The temporary guardian of Molech gestured to the temple behind him. "The realm is stable. It's waiting for you. You know the protocol— no more than twenty minutes."

Adam silently clapped his shoulder. Shinji pressed a device on his forearm, and the void shield deactivated. Adam approached the place slowly, and gently pushed open the doors.

It smelled of incense and dried blood and burnt offerings. Braziers of blue flame hung from the ceiling; faceless statues that should have meant something, but represented nothing at all as if the beings they were depicting were just slightly out of focus. There was a large reliquary in the center of the room. It was black stone that dripped blood. It was white marble crusted with gold leaf. It was maple wood shiny with blessed oil. It was silver encrusted in gems. All of these things, it was. And it was not.

Without hesitation, Adam opened the lid of the reliquary, revealing nothing in it except a bottomless, disquieting darkness. Behind him the faceless statues turned their heads to stare at him without eyes; the Anathema did not need to look behind him to feel the accusation in their gazes.

He clambered into the reliquary and descended into the darkness below.

He dropped down onto a platform of rough stone, suspended by chains of silver. There was only a single plinth on the platform, on which there was a lever. Pull it down and you went down. Pull it up and you went up. Move the lever at the middle and it stopped. Adam pulled the lever down.

The platform creaked as the chains began to unwind, and it descended. All around was pitch darkness, or at least to the mortal eye. To those that were psychically aware, however, their surroundings told another story entirely. The place was a vast cylindrical tube in the style of a panopticon, and Adam was at its center. In the walls were massive cells that contained what was revered amongst humanity.

The first few levels were the central figures of religions in the 24th millennium. The Omnissiah peered out from its cage with fractal eyes and irises of cold steel, silent in its cold logic as it unerringly watched Adam, its hyperdimensional carapace dotted with patches of green and silver. The Catheric God was still here, surviving even after all this time through the ages in a myriad of different forms. And others too; the Platonic Value, Avensuna the Many-Fingered, and all the hosts of gods that humanity was currently worshipping.

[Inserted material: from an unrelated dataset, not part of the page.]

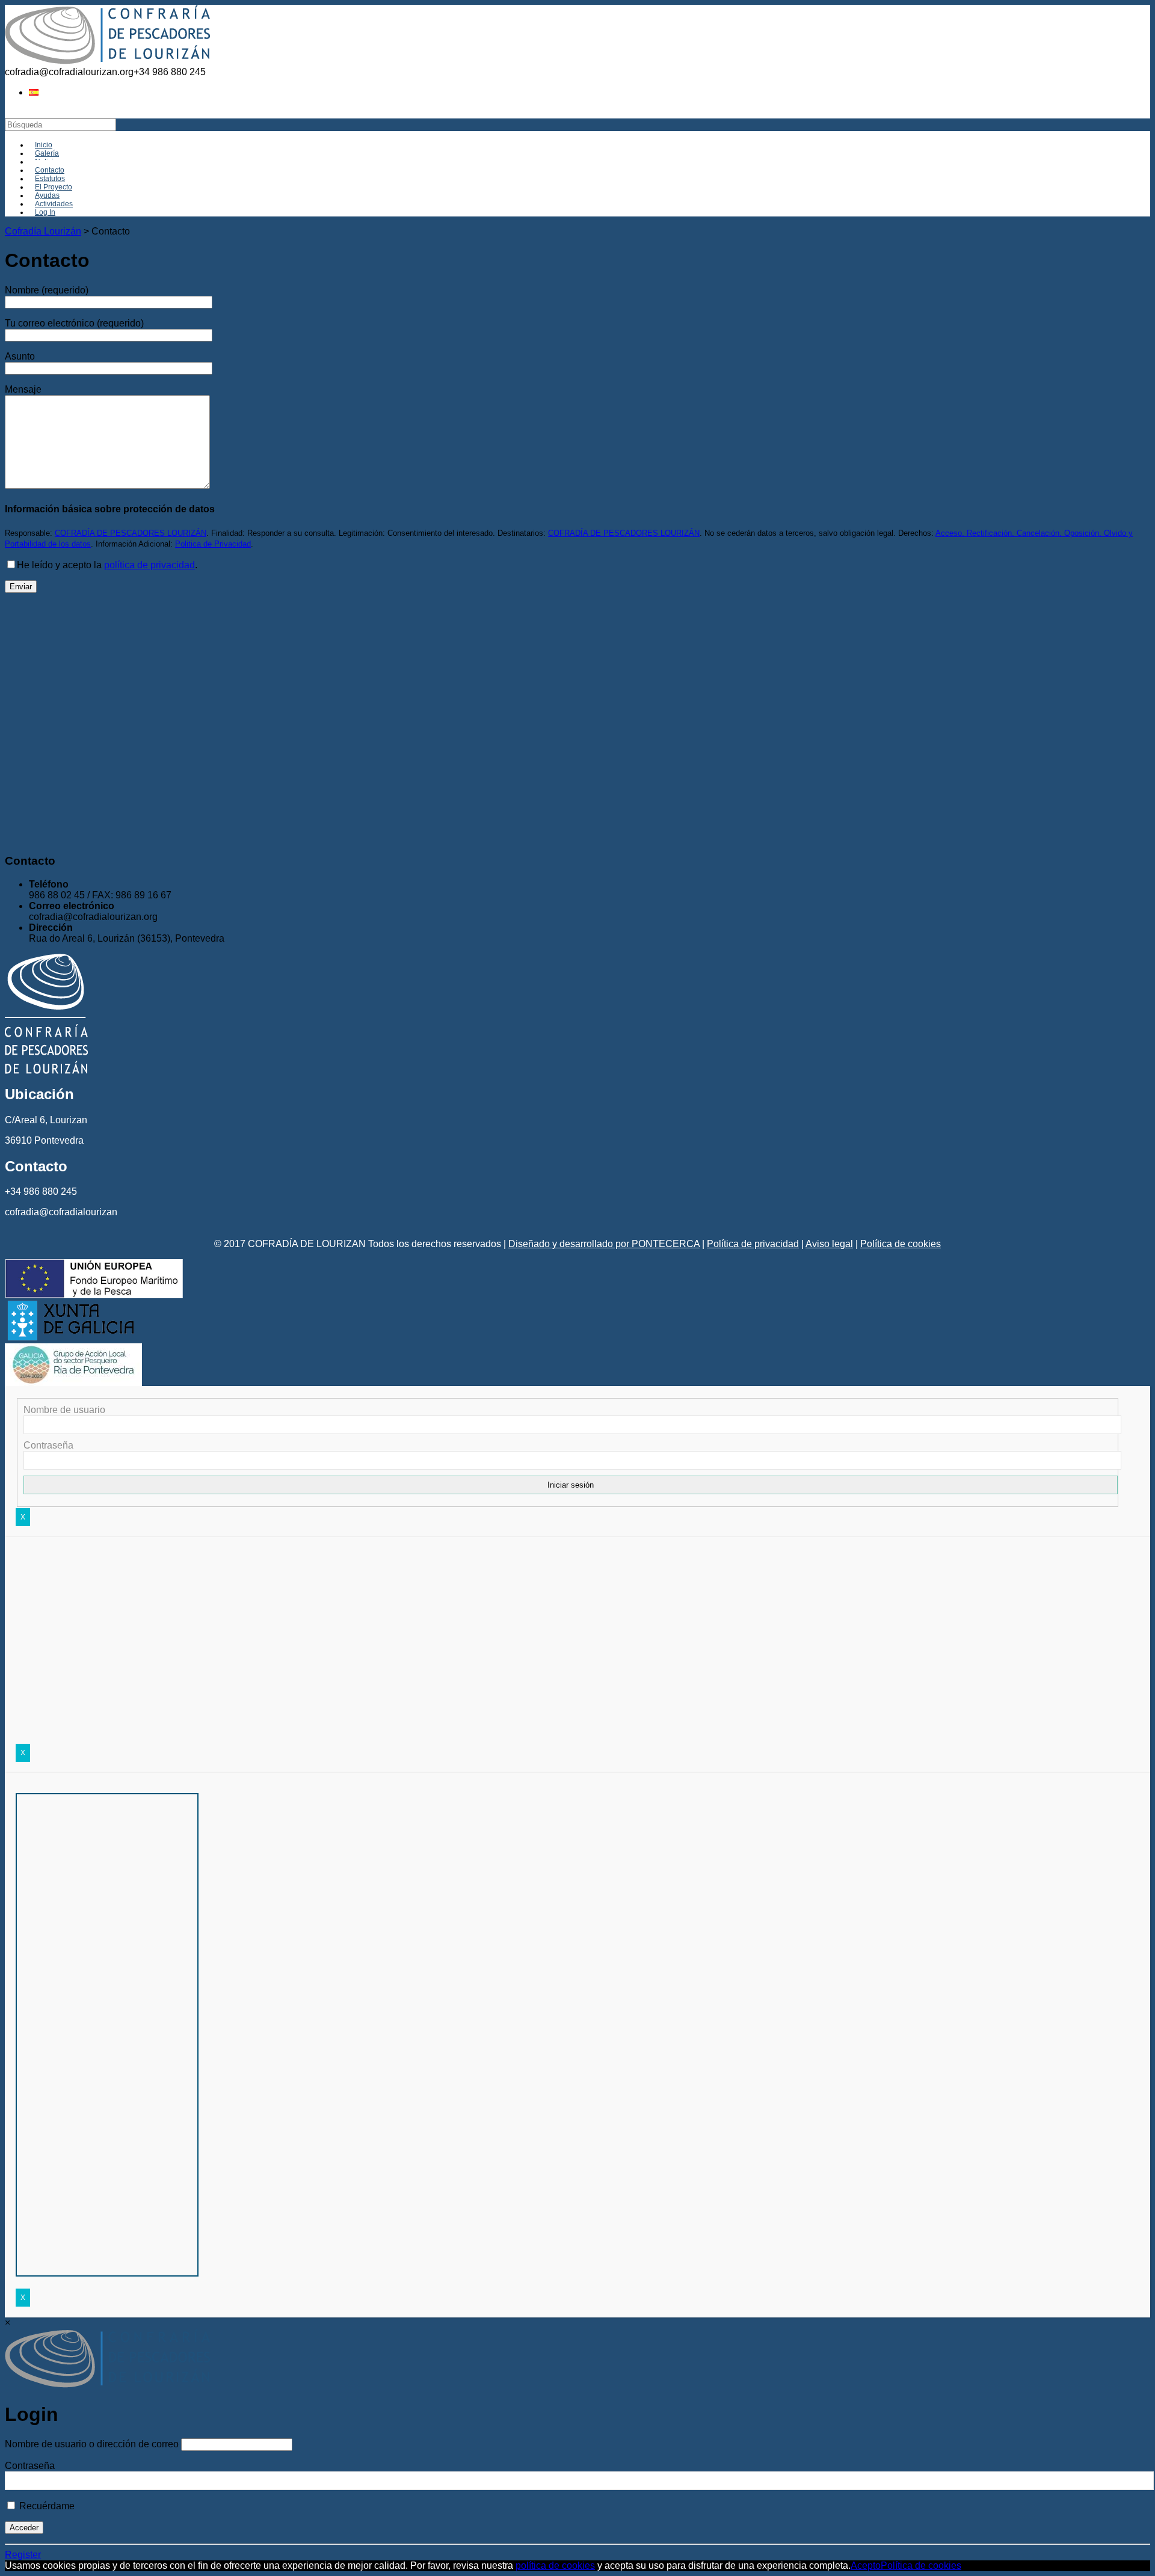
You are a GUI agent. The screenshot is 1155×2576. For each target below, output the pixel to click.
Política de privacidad (753, 1244)
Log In (45, 212)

Adam met all of their silent, enraged gazes quietly, his hand on the pommel of his sword. The prison should be safe— but even he on some level recognized the great sacrilege that had been done here. Further down he went, and the contents of the cells began to change. Now these were the gods whose religions had either faded into the archives of history, or were so obscure that only a handful were devoted to them now. Lords of lightning and flame, Saints of the harvest and fertility, Keepers of the balance and the underworld. The demons and monsters of yesterday, the Hydras and Oni and Wendigoes. Unlike those above them, these particular gods seemed to have rotted halfway through, their consciousness faded to the point where they were in that half-dreaming state such that they were not even aware of Adam's arrival.

And now Adam descended even further, and the cells no longer held anything that could be recognizable. Dark, forgotten gods conceived in the earliest days of mankind when man could only huddle in his caves to hide from the predators in the dark, animals gods that spoke of sacrifices and blood. passed through word of mouth in the time when man had not even invented writing or the wheel, so far back that even the vast records of the Federation had no mention of them. They were not rotting; there were only faint shadows of them, half-impressions and blurry afterimages that simply lay prone in their cells.